8. The inkjet printer according to claim 7, wherein the pump is
configured to be in one of an operating mode and a non-operating
mode, the pump being operable to cause a movement of ink when the
pump is in the operating mode, no movement of ink being caused by
the pump when the pump is in the non-operating mode, and wherein
the inkjet printer is configured to operate the pump selectively in
one of the operating mode and the non-operating mode based on a
temperature of one or more of the plurality of inkjet
printheads.
9. The inkjet printer according to claim 8, wherein the ink
cartridge is configured to operate in a stationary position.
10. The inkjet printer according to claim 9, wherein the inkjet
printer is configured to operate the pump selectively in the
operating mode in response to the temperature of one or more of the
plurality of inkjet printheads exceeding a reference
temperature.
11. The inkjet printer according to claim 10, further comprising: a
plurality of temperature sensors each associated with a respective
corresponding one of the plurality of inkjet printheads, each of
the plurality of temperature sensors being configured to output a
sensed signal indicative of a temperature of the associated one of
the plurality of inkjet printheads; and a comparator configured to
receive one or more sensed signals output by one or more of the
plurality of temperature sensors and to compare the received one or
more sensed signal with a reference signal indicative of the
reference temperature.
12. The inkjet printer according to claim 11, wherein the
comparator is configured to output a control signal based upon a
result of the comparison of the received one or more sensed signal
with the reference signal, the control signal causing the pump to
switch from being in the non-operating mode to being in the
operating mode.
Description
CROSS-REFERENCE TO RELATED PATENT APPLICATION
[0001] This application claims the benefit of Korean Patent
Application No. 10-2009-0011503, filed on Feb. 12, 2009, in the
Korean Intellectual Property Office, the disclosure of which is
incorporated herein by reference in its entirety.
TECHNICAL FIELD
[0002] The present disclosure generally relates to an inkjet
printer, and more particularly, to an inkjet printer having an
array type head, and to a method of driving the inkjet printer.
BACKGROUND OF RELATED ART
[0003] An inkjet printer is a device capable of forming a
predetermined color image by ejecting small ink droplets on desired
areas of a printing medium through nozzles of an inkjet printhead.
Inkjet printers can generally be of two types: a shuttle type
inkjet printer, in which a printing operation is performed while an
inkjet printhead is reciprocally moving typically perpendicular to
the moving direction of a printing medium, and a line printing type
inkjet printer, which has been recently developed to operate at
higher printing speed, and which has an array type head having an
array size corresponding to the width of a printing medium.
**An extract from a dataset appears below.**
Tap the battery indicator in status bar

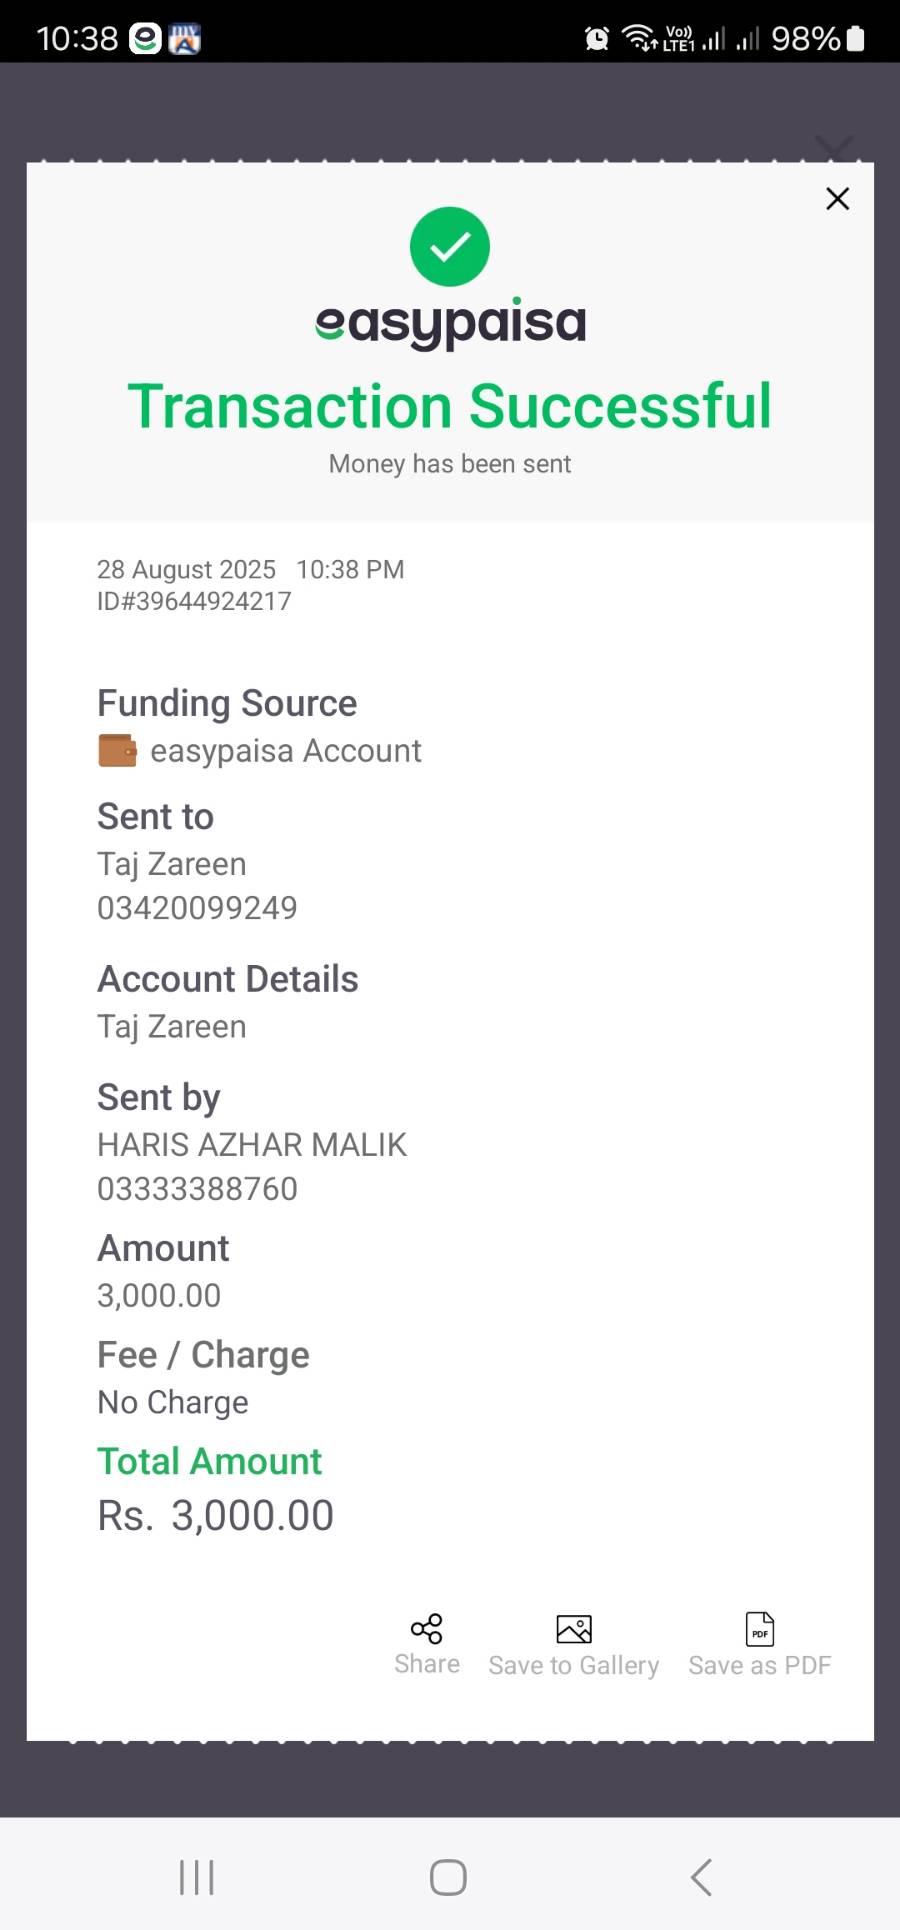pos(855,39)
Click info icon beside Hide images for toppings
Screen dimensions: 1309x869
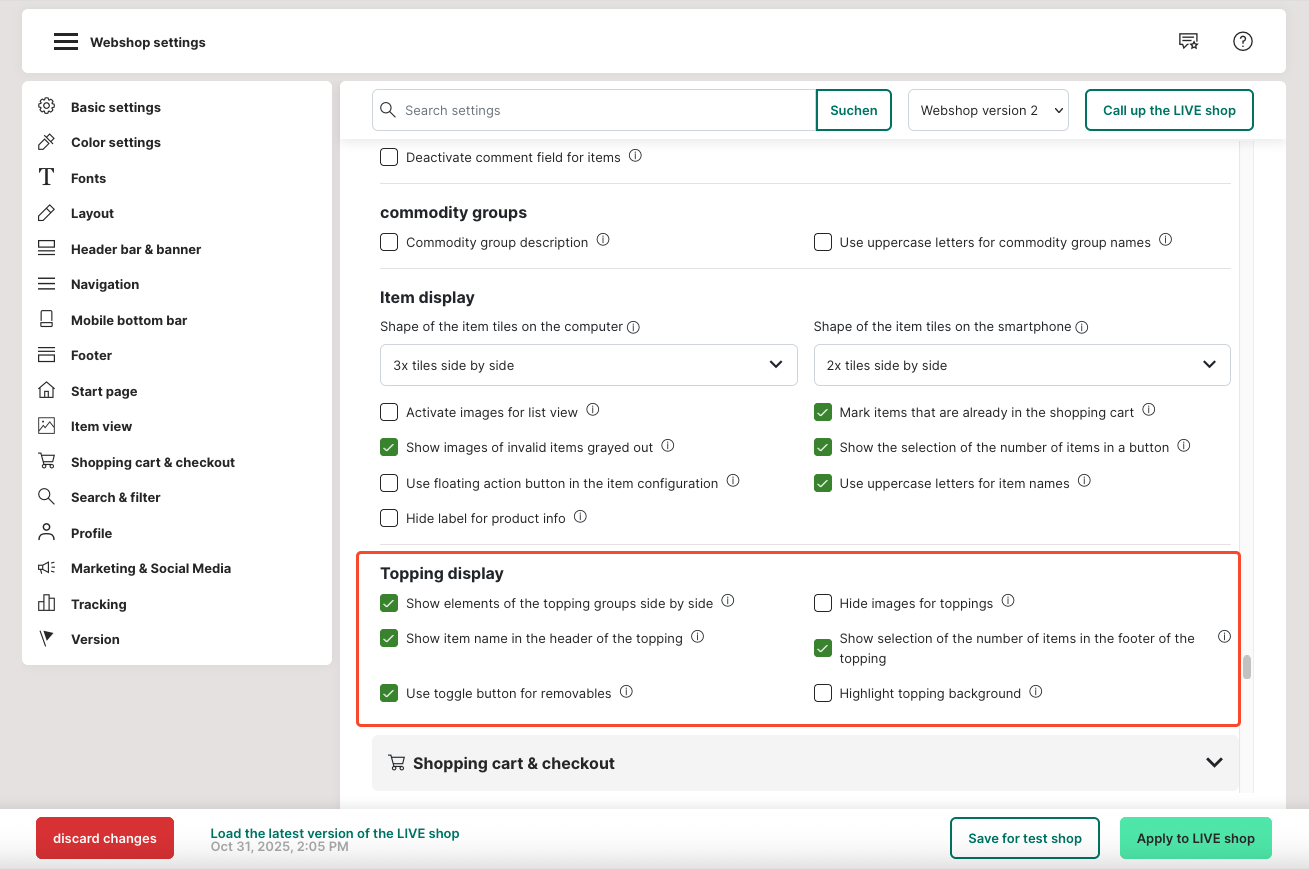point(1008,601)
In the
array type head of the line printing type inkjet printer, multiple
inkjet printheads can be arranged in a predetermined manner along a
width direction of the printing medium. The line printing type
inkjet printer can achieve high speed printing because the array
type head can be stationary while the printing operation is
performed by moving the printing medium. The array type head in
some cases can have a size smaller than the width of the printing
medium.
[0004] The printheads of an inkjet printer can also be generally
classified into two types according to the mechanism used to eject
the ink droplets. The first type is a thermal inkjet printhead that
ejects ink droplets using the expansion force of ink bubbles
created using a heat source. The second type is a piezoelectric
inkjet printhead that ejects inkjet droplets using a pressure
created by the deformation of a piezoelectric element. An ink
droplet ejection mechanism in a thermal inkjet printhead is
described below in more detail. When a pulse type current is
applied to a heater formed of a resistive heating element, heat is
generated from the heater and ink adjacent to the heater is
instantly heated to approximately 300 Celsius (.degree. C.). As a
result of the heat applied, the ink boils, generating ink bubbles.
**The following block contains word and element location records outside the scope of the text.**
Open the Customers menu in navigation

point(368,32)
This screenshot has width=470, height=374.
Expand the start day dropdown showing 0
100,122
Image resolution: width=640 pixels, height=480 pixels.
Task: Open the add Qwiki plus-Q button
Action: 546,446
The expansion of the ink bubbles applies pressure to the ink filled
in an ink chamber causing the ink adjacent to the nozzles to be
ejected from the ink chamber through the nozzle in the form of
droplets.
[0005] In line printing type inkjet printers, because multiple
inkjet printheads are arranged in a width direction of a printing
medium, when a predetermined pattern is repeatedly printed, heat
can accumulate in the inkjet printheads located in a particular
region. The heat produced can adversely affect the printing speed,
and can also cause the characteristics of nozzles between the
inkjet printheads to vary, thereby causing the ejection
characteristic of the nozzles to be non-uniform.
SUMMARY OF THE DISCLOSURE
[0006] According to an aspect of the present disclosure, there is
provided an inkjet printer that can include a cartridge, a
reservoir, a comparator, and a pump. The cartridge may include a
plurality of inkjet printheads arranged in an array, a manifold
configured to supply ink to the plurality of inkjet printheads and
one or more temperature sensors configured to sense one or more
temperatures respectively of one or more of the plurality of inkjet
printheads. The reservoir may define a volume in which to store
ink. The comparator may be configured to compare the one or more
temperatures sensed by of the one or more temperature sensors with
a reference temperature. The pump may be configured to circulate
ink between the reservoir and the manifold of the cartridge, the
pump being configured to operate based on the comparison of
temperatures by the comparator.
[0007] The pump may be configured to operate when the one or more
temperatures as measured by the one or more temperature sensors is
higher than the reference temperature.
[0008] The reservoir may be in a fluid communication with both ends
of the manifold of the cartridge. The pump may be disposed at a
location along the fluid communication path between the reservoir
and the manifold.
[0009] The plurality of inkjet printheads may be arranged along a
width direction of a printing medium.
[0010] The cartridge may be configured to be stationary while a
printing medium moves relative to the cartridge during a printing
operation.
[0011] The array in which the plurality of inkjet printheads are
arranged has one dimension that substantially corresponds to the
width of the printing medium.
[0012] According to another aspect, a method of operating an inkjet
printer having an ink cartridge that includes a plurality of inkjet
printheads may be provided to include the steps of performing a
printing operation; determining whether a temperature of one or
more of the plurality of inkjet printheads exceeds a reference
temperature; and circulating ink through the ink cartridge upon
determination of the temperature of one or more of the plurality of
inkjet printheads exceeding the reference temperature.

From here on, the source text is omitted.